THE STEPS THAT LEAD ME TO MY CATACLYSMIC ENCOUNTER WITH DOMINICK BAMBACH WERE PUT IN MOTION TWO DAYS EARLIER WHEN I GOT THE NEWS ABOUT BEING DOUBLE-FIRED FROM MY SOULSUCKING JOB. Ah, Classic Screw-Up Noah. I’d come home a little buzzed from a Yankees game to hear my parents’ cook, Consuela, shouting from room to room trying to find me. Since my parents’ place was big enough to get legitimately lost in, I had no clue where she was, but I did run into my brother Dex ripping bong hits on our wraparound terrace.
“That mad Guatemalan woman has been huffing and puffing around the apartment for over half an hour,” Dex said.
“Is she okay?”
“Importante!” Dex mimicked, rather poorly, sounding more stereotypically Asian than stereotypically Spanish. “Más importante, señor Noah. Su jefe llamando! Your boss called!”
I caught up with Consuela in what my parents dubbed their “Conservatory,” named with pretension like we all lived inside the game of Clue. Actually, it was a shoebox of a room that had wedged in a piano, a piano bench, and a rather spectacular view of Central Park. I found Consuela perched on the window seat, hands folded in her apron like she was praying, breaths heavy and sad. She was a whale and I had made her sweat.
“Señor Noah. Oh, señor Noah,” Consuela heaved, the life drained out of her, ready for her deathbed. “Message for you.”

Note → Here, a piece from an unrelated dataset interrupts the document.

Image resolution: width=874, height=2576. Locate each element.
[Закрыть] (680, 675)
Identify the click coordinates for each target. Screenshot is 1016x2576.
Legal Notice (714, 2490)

She had written the message in Spanglish on a post-it stuck Slow Down
to her large left breast. She displayed it to me like it was a medal of honor. It also had a blob of her famous Diablo sauce and basically said that my jefe sounded muy angry and would call my cell at nine tomorrow morning.
My father had adopted Consuela fifteen years ago, a rotund woman who fancied spiced rum and sour looks. My parents had met her during one of their “slumming vacations”—meaning a stay anywhere in the Third World, even if they shelled out for five-star hotels. This time it had been in Guatemala, where she was an overworked cook who made delectable tamales at the breakfast buffet. After one bite of her tasty creations, they whisked her back to the States as their latest charity case. But my father, all red nosed and with a jarring demeanor, had stated the real reason one night at a dinner party:
“You should see some of these people, just ghastly…” my father, a swirling glass of port in his hand, spouted to an audience of wondering blinks. I couldn’t stop looking at his blinding white teeth, which made him look demented. “That is where Consuela would still be if Janet and I hadn’t opened up our home to her. But my God, can that good woman make a tamale!”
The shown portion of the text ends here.